[A sequence of records]
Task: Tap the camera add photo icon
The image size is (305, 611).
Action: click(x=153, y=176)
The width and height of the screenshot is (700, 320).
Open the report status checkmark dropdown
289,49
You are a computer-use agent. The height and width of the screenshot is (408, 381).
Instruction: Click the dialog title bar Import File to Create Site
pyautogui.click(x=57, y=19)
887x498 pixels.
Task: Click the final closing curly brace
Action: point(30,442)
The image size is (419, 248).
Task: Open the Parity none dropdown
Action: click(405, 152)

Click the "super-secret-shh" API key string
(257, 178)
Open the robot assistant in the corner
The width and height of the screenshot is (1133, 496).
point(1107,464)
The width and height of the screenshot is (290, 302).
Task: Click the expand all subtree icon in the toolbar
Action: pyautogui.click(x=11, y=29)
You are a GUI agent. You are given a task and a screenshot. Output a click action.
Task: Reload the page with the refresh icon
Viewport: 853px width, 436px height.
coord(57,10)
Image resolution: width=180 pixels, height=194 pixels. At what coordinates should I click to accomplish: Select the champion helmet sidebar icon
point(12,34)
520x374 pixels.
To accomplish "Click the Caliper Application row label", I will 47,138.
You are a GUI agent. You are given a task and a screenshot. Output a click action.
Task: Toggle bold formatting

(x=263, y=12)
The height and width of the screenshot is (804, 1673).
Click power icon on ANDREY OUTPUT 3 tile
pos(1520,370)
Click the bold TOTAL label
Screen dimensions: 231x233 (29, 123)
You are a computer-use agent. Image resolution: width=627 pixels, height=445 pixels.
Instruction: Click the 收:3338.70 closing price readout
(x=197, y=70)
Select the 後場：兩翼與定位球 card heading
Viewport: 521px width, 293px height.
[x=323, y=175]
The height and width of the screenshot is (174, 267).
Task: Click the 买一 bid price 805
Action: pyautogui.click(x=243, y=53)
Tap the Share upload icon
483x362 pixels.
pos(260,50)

**Aim of the exercise:** Reproduce the records above exactly, from the beginning through the line containing "(x=263, y=12)", with that line included.

**Result:**
Task: Tap the camera add photo icon
The image size is (305, 611).
Action: click(x=153, y=176)
The width and height of the screenshot is (700, 320).
Open the report status checkmark dropdown
289,49
You are a computer-use agent. The height and width of the screenshot is (408, 381).
Instruction: Click the dialog title bar Import File to Create Site
pyautogui.click(x=57, y=19)
887x498 pixels.
Task: Click the final closing curly brace
Action: point(30,442)
The image size is (419, 248).
Task: Open the Parity none dropdown
Action: click(405, 152)

Click the "super-secret-shh" API key string
(257, 178)
Open the robot assistant in the corner
The width and height of the screenshot is (1133, 496).
point(1107,464)
The width and height of the screenshot is (290, 302).
Task: Click the expand all subtree icon in the toolbar
Action: pyautogui.click(x=11, y=29)
You are a GUI agent. You are given a task and a screenshot. Output a click action.
Task: Reload the page with the refresh icon
Viewport: 853px width, 436px height.
coord(57,10)
Image resolution: width=180 pixels, height=194 pixels. At what coordinates should I click to accomplish: Select the champion helmet sidebar icon
point(12,34)
520x374 pixels.
To accomplish "Click the Caliper Application row label", I will 47,138.
You are a GUI agent. You are given a task and a screenshot. Output a click action.
Task: Toggle bold formatting

(x=263, y=12)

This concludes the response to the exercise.